===== The records =====

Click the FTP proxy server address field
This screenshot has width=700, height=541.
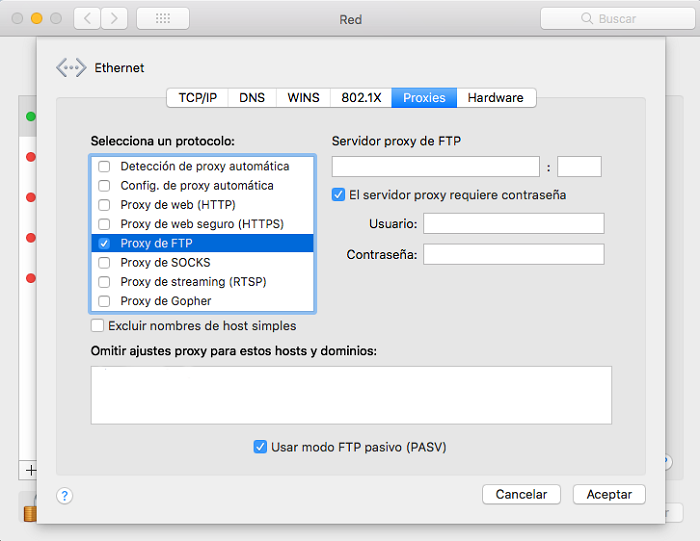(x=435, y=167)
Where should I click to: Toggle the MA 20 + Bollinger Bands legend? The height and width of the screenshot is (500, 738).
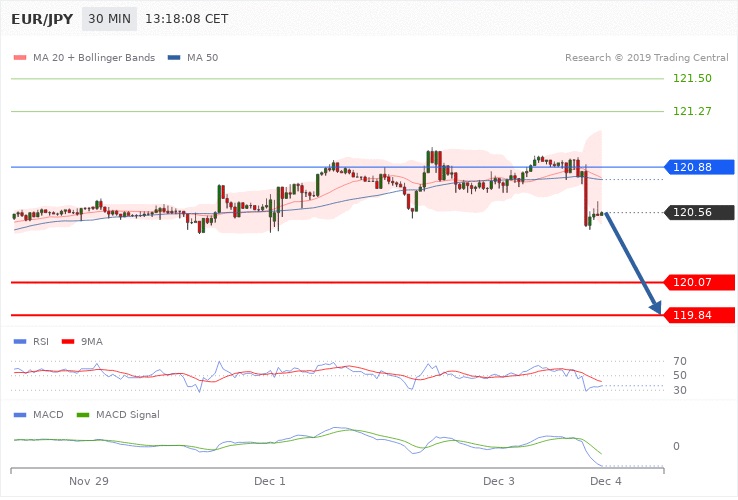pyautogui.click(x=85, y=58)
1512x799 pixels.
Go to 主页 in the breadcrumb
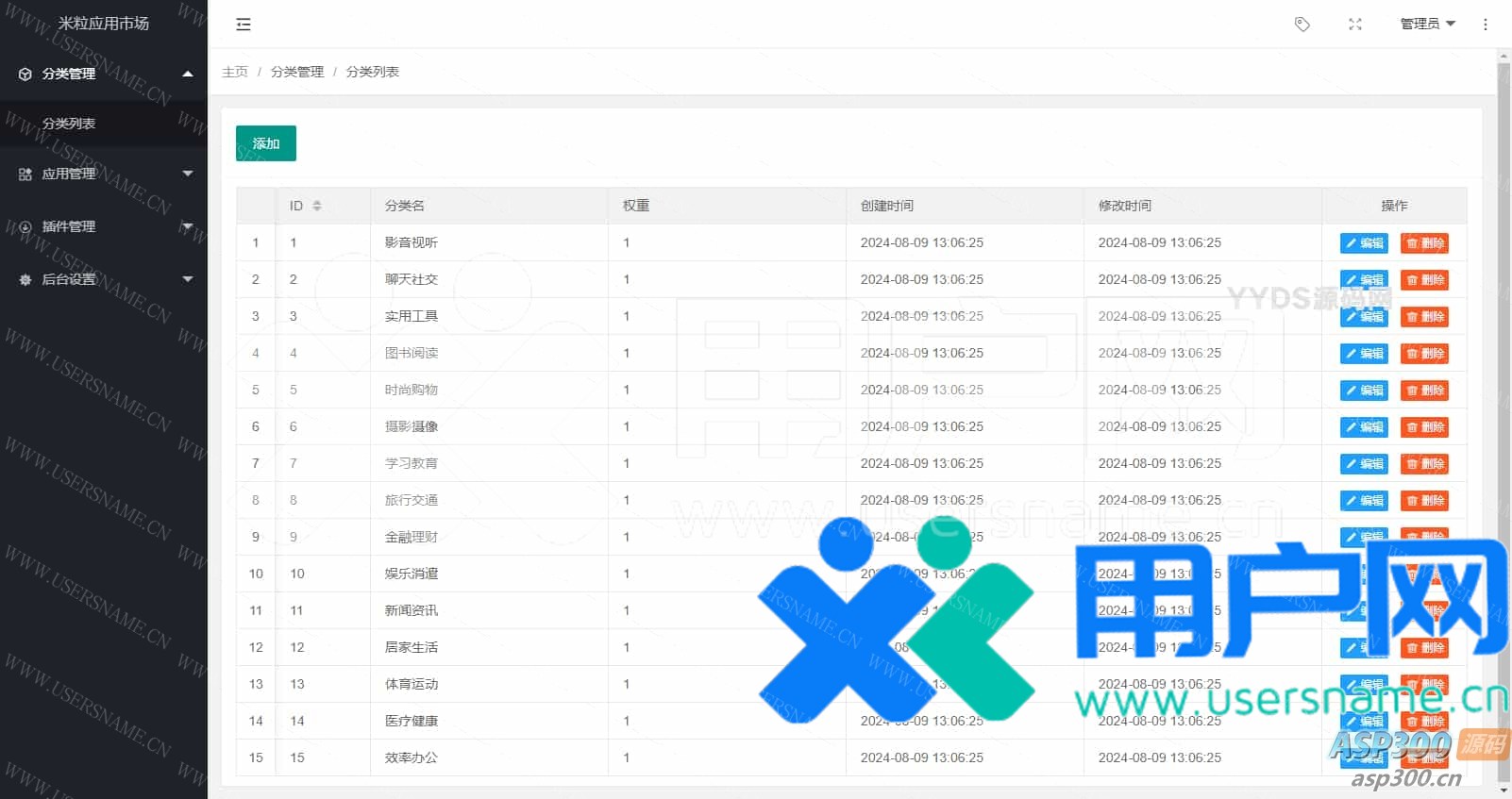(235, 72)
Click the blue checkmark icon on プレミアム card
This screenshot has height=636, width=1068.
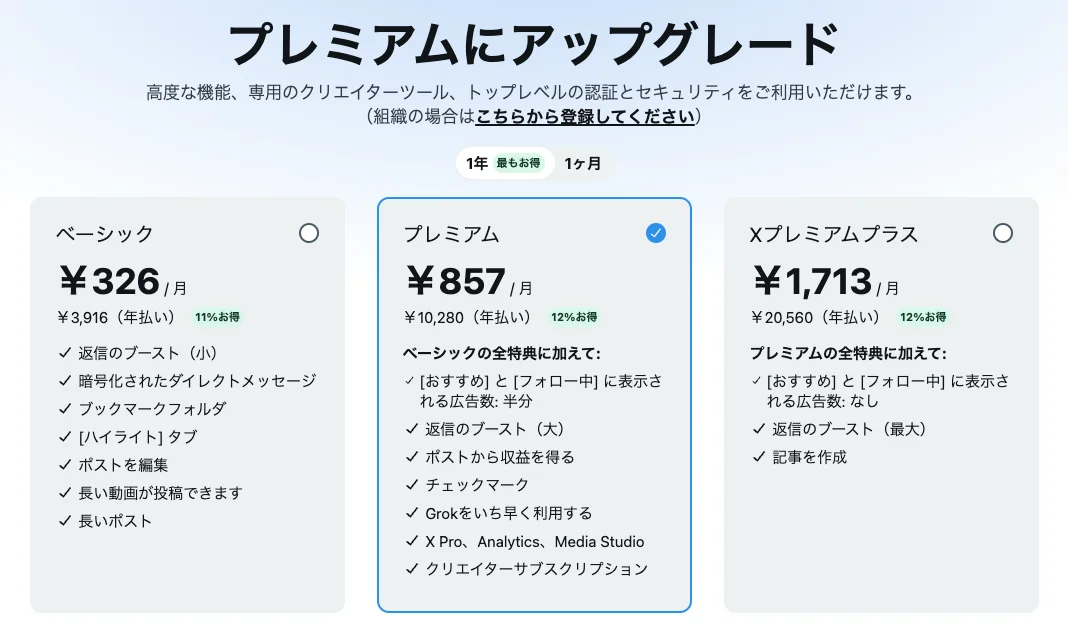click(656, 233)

=====

**Exercise**
Give again exactly the lines from the one holding "1512x799 pixels." to the final line of the records, both ends included, and nothing more. Pictures do not belong in the copy.

**Result below**
1512x799 pixels.
Go to 主页 in the breadcrumb
(235, 72)
Click the blue checkmark icon on プレミアム card
This screenshot has height=636, width=1068.
click(656, 233)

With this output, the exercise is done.